The extent to which judges of a superior court may properly alter reasons for judgment subsequent to their being given may depend not only on whether the changes are sought to be made before or after judgment has been entered, but also on the nature and extent of the alterations. A litigant is entitled to a decision that is based on reasons that have led the judge to that conclusion. It would obviously impede the proper administration of justice and work unfairness to the parties if the judge could, at a later time, give different reasons for the decision which were crafted after judgment had been pronounced. Thus, the courts limit the rights of a judge to change the reasons, but they do so consistently with the practical requirements of justice.  … But once judgment is perfected the judge cannot, in substance, re-write the given reasons so as to give different reasons for the decision or, in the words of Willmer LJ in Bromley v Bromley, "put a different complexion on the issue in dispute". In Nakhla v McCarthy, Woodhouse J said that in general a judge cannot alter the reasons so as to modify or change the effect of the judgment once it has been perfected. Similarly, in Nova Scotia v Province of Nova Scotia, the Nova Scotia Court of Appeal held that once judgment is entered, the substance of the reasons cannot be changed; if correction is needed it can only be made by a higher court.

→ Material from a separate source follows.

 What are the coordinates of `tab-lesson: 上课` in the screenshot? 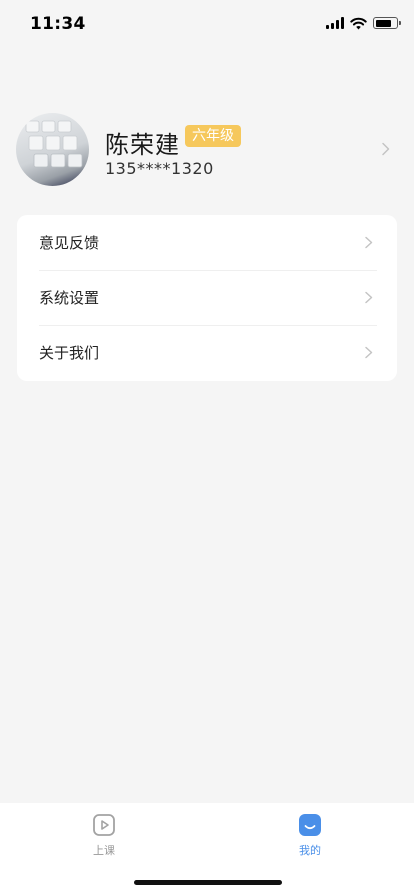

[7](2001) 4 VR 28 [49], citations omitted.

  1. His Honour summarised the position as follows:[8]

…ordinarily, even after judgment has been entered, it is permissible to change the given reasons provided that in substance they do not become different reasons as a result of the changes and provided the alterations are made within a period that is not unduly long in all the circumstances. … In Bar-Mordecai v Rotman it was held that ex tempore reasons can be altered by a judge provided the substance of them is not changed, nor are the orders which they sustain. There is no reason in principle why a like position should not apply to written judgments that have been published.

[8]Ibid [51], citations omitted.

  1. Consistent with the above principles, the Court will make orders providing for the name of the man in relation to whom Ms Sa’adat Khan committed the Index Offence to be redacted from the reasons for judgment, together with the names of two other persons referred to in the reasons for judgment by reference to whom the man may be able to be identified.  The making of an order to this effect is not controversial between the parties; neither does it affect in any way the substance of John Dixon J’s decision and the orders he made in the proceeding.  Given the rationale and need for the redactions, it is inconceivable that, if the matter had been brought to his Honour’s attention before orders were made and judgment was delivered in the proceeding, there would have been any difference of opinion in relation to the matter.